E nós, os já comprometidos, que papel cumpriremos nesse desafio de reconstruir o Brasil como parte de uma América Latina Unida e integrada no novo mundo multipolar? Evidentemente deveremos ter um papel muito combativo e plural, sintonizado com a diversidade de experiências e sensibilidades que todas e todos possuímos. Mas, enquanto lá em Brasília o Presidente Lula governará com “credibilidade, previsibilidade e estabilidade”, nós aqui, agindo no cotidiano das ruas, bairros e redes, devemos acompanhá-lo guiados por três ideias que fortalecem nossa capacidade de vencer: confiança, lealdade e unidade.

A direita já começou o trabalho de tentar nos enfraquecer sob a máxima: “dividir para conquistar”. Cada uma e cada um de nós precisa pensar com serenidade nas consequências práticas de não permanecermos confiantes, leais e unidos.

Nunca percamos de vista que opinar nas redes é muito fácil. Levar adiante as responsabilidades de um governo onde se tomam decisões que impactam na vida de milhões é algo bem mais complexo, cheio de desafios e ciladas. Certamente irão se tomar decisões que poderemos não compreender ou até mesmo discordar. Erros inevitáveis também acontecerão como em toda obra humana. Mas em qualquer circunstância, por mais difícil que pareça, nossa confiança no Lula e seu time deve permanecer inabalável.
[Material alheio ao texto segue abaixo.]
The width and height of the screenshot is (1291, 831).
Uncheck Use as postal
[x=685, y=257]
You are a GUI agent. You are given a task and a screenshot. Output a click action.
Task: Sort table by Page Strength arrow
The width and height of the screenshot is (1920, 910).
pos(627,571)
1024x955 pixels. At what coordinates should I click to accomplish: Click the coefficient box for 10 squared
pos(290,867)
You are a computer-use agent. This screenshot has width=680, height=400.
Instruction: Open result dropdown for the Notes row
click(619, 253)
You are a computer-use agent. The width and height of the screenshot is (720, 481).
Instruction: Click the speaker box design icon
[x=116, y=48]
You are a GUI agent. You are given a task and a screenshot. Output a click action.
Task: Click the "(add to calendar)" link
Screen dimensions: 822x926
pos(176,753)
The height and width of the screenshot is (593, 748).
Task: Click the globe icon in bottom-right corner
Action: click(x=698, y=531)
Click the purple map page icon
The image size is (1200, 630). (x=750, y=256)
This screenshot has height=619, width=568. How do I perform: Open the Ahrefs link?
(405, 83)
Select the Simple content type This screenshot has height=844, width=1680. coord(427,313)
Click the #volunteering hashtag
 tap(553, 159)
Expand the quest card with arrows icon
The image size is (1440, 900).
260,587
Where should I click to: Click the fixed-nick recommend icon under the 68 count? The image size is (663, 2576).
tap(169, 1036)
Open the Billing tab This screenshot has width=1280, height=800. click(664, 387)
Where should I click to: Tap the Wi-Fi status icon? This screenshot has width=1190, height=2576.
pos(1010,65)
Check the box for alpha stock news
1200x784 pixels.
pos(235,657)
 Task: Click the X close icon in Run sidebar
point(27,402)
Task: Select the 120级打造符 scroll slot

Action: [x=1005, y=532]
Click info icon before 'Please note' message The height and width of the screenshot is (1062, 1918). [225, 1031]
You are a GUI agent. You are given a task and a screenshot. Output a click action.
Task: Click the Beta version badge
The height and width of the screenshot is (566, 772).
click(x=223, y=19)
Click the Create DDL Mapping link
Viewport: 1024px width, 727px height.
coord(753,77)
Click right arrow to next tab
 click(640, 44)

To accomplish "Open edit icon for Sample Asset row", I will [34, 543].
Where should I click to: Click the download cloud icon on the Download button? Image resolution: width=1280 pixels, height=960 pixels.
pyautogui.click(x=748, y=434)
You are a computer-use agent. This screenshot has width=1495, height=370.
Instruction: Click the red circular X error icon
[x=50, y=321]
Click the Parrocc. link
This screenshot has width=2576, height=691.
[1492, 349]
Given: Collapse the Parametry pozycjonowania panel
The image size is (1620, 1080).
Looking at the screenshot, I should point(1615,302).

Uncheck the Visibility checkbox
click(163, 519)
Após sua vitória, Lula reafirmou aquilo que vem defendendo durante toda a campanha: “Eu vou cuidar desse povo como ninguém jamais cuidou”. Tenhamos paciência. Evitemos cair na tentação de sair escancarando aquelas situações que por ventura possam estar escapando ao olhar sensível do Lula. Ao invés de certas preocupações já manifestadas pela transição e instalação do novo governo, pensemos em como qualificar nossa comunicação para contrabalançar o monopólio midiático que fez a cabeça de milhões de brasileiras e brasileiros.

O Brasil viveu um retrocesso, mas não tem 58 milhões de fascistas. Precisamos reconstruir e recuperar a hegemonia democrática e popular. Avançar com passos firmes na reconstrução do Brasil democrático, soberano e independente que devolva ao povo brasileiro sua dignidade.

Para nós que fazemos parte da base social, política e espiritual desse time dirigido pelo Lula, cabe assumir nossa responsabilidade com a história.

Todas e todos somos Lula!

*Anisio Pires é professor de sociología na Universidade Bolivariana de Venezuela (UBV).